--- start Dataset records ---

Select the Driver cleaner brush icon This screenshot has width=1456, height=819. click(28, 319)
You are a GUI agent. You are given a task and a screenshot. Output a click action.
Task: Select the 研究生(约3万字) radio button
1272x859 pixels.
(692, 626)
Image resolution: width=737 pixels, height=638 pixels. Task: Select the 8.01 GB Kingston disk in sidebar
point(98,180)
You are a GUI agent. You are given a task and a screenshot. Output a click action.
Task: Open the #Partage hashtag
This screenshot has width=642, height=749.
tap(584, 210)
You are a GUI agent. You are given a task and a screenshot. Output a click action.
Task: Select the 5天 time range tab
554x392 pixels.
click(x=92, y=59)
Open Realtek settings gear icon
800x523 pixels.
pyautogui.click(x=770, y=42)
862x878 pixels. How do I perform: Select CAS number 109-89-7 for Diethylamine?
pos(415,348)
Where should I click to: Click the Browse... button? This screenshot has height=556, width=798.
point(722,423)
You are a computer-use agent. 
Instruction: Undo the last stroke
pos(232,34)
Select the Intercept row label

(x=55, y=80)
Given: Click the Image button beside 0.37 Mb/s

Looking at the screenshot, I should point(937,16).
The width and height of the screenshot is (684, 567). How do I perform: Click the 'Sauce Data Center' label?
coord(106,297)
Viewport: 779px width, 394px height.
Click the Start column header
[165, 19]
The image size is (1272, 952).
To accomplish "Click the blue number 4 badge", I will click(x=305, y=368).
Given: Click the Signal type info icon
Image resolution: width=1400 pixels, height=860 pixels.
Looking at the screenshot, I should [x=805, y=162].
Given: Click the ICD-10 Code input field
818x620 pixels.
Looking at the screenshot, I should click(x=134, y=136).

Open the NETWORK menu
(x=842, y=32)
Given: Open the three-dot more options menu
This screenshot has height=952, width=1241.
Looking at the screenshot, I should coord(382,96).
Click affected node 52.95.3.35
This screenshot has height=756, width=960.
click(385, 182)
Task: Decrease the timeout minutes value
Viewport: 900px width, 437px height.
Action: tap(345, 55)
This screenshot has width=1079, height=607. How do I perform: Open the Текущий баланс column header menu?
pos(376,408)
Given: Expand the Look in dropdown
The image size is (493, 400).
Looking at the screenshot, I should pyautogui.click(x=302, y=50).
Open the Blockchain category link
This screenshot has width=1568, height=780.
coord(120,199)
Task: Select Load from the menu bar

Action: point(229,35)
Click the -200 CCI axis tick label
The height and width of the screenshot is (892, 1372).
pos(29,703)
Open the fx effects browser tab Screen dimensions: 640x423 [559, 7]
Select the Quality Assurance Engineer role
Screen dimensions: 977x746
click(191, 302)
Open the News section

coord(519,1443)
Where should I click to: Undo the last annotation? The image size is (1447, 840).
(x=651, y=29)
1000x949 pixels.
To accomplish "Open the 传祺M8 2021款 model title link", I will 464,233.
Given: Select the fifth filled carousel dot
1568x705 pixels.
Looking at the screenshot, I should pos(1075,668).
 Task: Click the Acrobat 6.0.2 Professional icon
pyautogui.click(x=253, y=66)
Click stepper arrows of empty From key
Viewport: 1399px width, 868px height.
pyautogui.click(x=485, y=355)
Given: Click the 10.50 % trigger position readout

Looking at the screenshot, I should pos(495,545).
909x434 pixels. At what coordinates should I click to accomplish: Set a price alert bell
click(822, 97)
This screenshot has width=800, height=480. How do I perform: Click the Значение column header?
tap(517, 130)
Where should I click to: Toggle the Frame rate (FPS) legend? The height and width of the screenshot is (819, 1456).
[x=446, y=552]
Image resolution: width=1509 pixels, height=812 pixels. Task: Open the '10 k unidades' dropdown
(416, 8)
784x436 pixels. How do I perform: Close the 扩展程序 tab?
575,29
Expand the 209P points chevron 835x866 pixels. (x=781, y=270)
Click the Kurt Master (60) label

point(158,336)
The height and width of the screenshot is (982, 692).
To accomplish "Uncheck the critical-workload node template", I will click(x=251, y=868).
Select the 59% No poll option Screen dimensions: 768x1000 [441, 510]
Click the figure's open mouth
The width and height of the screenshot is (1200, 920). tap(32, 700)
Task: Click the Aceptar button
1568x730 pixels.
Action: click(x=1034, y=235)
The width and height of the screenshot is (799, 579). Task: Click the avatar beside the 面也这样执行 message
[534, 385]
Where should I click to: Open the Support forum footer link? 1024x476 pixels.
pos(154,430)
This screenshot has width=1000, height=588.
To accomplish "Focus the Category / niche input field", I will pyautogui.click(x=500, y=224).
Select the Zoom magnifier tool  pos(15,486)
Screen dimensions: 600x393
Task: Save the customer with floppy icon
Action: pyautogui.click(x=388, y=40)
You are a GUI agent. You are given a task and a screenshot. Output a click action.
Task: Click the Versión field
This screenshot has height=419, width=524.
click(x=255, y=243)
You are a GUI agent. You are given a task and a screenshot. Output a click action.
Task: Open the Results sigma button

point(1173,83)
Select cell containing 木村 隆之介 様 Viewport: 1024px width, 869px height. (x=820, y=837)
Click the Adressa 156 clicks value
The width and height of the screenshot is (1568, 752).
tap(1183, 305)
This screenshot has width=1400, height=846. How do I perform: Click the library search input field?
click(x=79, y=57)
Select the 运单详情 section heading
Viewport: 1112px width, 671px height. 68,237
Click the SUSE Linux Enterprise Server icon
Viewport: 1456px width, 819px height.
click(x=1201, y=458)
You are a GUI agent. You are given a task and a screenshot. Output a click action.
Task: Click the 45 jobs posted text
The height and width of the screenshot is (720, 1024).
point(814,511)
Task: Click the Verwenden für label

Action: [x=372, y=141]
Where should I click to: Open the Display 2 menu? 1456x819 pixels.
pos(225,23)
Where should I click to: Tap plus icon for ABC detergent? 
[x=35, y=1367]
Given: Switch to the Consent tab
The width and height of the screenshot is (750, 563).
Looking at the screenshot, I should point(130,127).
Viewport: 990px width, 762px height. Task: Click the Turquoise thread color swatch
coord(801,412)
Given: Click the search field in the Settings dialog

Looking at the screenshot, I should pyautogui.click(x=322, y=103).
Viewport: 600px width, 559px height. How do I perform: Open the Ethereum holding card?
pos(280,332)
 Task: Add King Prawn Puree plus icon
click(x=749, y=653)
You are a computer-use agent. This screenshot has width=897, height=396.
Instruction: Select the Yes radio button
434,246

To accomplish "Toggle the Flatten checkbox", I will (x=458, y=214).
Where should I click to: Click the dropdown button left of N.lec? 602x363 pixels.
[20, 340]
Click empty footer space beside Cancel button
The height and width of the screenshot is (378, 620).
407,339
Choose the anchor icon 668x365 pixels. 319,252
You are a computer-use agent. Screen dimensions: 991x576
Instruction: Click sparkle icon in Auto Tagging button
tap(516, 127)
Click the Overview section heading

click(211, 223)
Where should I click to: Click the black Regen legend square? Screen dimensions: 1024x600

--- end Dataset records ---

= Problem description =
Reproduce the records exactly, beginning at the line containing "Expand the 209P" and continuing through the line containing "Select the 59%".

= Task response =
Expand the 209P points chevron 835x866 pixels. (x=781, y=270)
Click the Kurt Master (60) label

point(158,336)
The height and width of the screenshot is (982, 692).
To accomplish "Uncheck the critical-workload node template", I will click(x=251, y=868).
Select the 59% No poll option Screen dimensions: 768x1000 [441, 510]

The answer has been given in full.